‘Something to fall back on’ by Lynda O’Neill is one of a number of poems in which the poet reflects on a post-war Portsmouth childhood, and in particular on the transition from Penhale Junior School (now Penhale Infant School and Nursery) to Kingston Modern School following the 11-Plus exam. As well as being rich in period detail the poem is astute in its treatment of attitudes to class, gender, and educational opportunities in post-war English society. The poem was first published in South Poetry Magazine and is reproduced here with the kind permission of the author.


Something to fall back on


We sat down to questions in Mr Jamieson’s room.
What did those squares and triangles mean,
the questions and sums I took too long over?
I couldn’t know how many more boys than girls
would ride a promised new bike,
win the glittering prizes.


Looming for us b-stream girls:
the box factory, Woolworth’s,
window dressing for the mildly artistic,
double entry book-keeping for the numerate.
Or Mrs Zeffertt passed on the nimble-fingered ones
to her tailor friend with
a signed photo of Frankie Vaughan on his wall.

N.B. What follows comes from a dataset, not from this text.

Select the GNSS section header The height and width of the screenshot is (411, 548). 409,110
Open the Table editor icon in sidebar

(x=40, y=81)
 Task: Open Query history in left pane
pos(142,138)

In the worst winter since 1947
snow that fell Boxing Day was banked three feet,
smelt of petrol, gleamed like abalone,
melted into drains at Easter.
In maroon gabardine I cycled to school
between parked Ford Populars, timbered Morris Minors
on the secondhand bike Dad had painted bottle green.


We took dictation in squiggles of a strange beauty and logic,
then sat with books on our heads at dummy keyboards,
The William Tell Overture for rhythm
blared tinnily from a wind-up gramophone.
Gertie Goddard, with a sausage-curl perm,
was teaching us to touch type.
Something to fall back on, said Mum,
They’re crying out for shorthand-typists these days.

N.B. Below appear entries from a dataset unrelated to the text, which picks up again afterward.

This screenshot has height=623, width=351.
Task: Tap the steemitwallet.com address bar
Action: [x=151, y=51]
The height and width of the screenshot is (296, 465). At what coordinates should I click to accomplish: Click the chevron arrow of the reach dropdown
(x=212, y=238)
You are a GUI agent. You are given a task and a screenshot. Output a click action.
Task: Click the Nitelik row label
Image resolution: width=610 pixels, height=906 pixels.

Lynda O’Neill was born and brought up in Portsmouth, where many of her poems are based. O’Neill had a happy working-class childhood with the freedom typical of the period. She failed the 11-plus and attended Kingston Modern School for Girls (now The Portsmouth Academy). During her last two years she learnt shorthand and typing, skills which were in high demand in the post-war period.


After the age of sixteen she worked for Portsmouth City Council and Portsmouth City Police, and when she moved to Winchester in 1973, she worked for Hampshire Fire Brigade. After having two children, she worked for Hampshire County Council, and her last job was with Winchester City Council, where she held the historic distinction of being made redundant as the last remaining member of its typing pool. These jobs provided O’Neill with interest, amusement, and several longstanding friendships.

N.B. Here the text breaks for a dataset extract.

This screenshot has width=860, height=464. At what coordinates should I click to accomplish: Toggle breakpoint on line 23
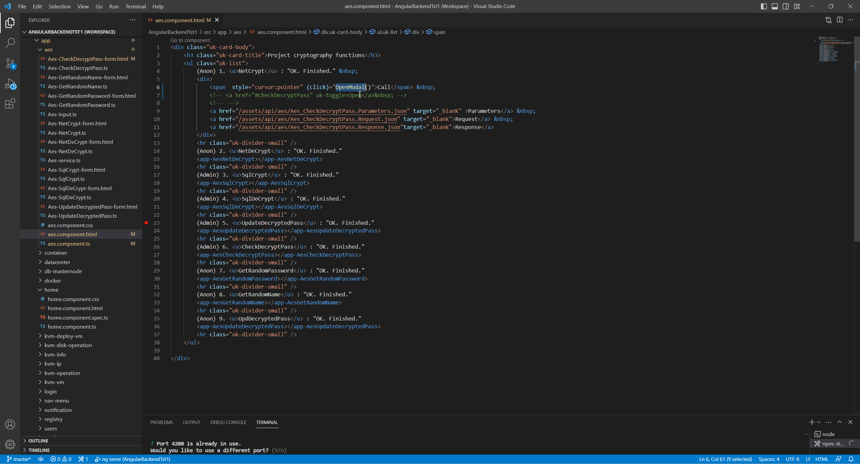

In the eighties, a colleague suggested she try a Creative Writing course and O’Neill’s literary ambitions began. For some years she attended a local arts centre with three different tutors and discovered an aptitude for poetry. An abiding fascination with behaviour, community, and lifestyles means that O’Neill’s poetry abounds with fascinating and striking people. Her subjects include family life, childhood, school, and marriage, as well as her experiences of package holidays and not having had a swinging sixties. Her verse is rich, vivid, and precise, its backward glance affectionate but never nostalgic, forensic but never cynical.


Two of O’Neill’s poems were published in the anthology, The Ticking Crocodile (Blinking Eye, 2004), judged by Linda France, and five poems in the anthology This Island City: Portsmouth in Poetry (Spinnaker Press, 2010). Her work has been published in Poetry Nottingham International, Iota, The New Writer, and several times in South Poetry Magazine. She has acted as co-judge for the latter three times, is one of its regular reviewers, and was the profiled poet in South 42.


O’Neill won first prize in the Mere (Dorset) poetry competition in 2001 and Hampshire County Council’s ‘Words and Walks’ competition in 2009. She has been placed in competitions judged by illustrious poets Alison Chisholm, U. A. Fanthorpe, Selima Hill, Carole Satyamurti, Ian McMillan, and Matthew Sweeney.


O’Neill belongs to a network of older women poets, Second Light, and regularly attends their workshops and annual residential courses. She is also a founding member of the North Hampshire Stanza Group and a regular reader at Loose Muse, held at Winchester Library. She has for some years attended a monthly workshop of Hampshire poets who offer encouragement, constructive criticism, and a literary community.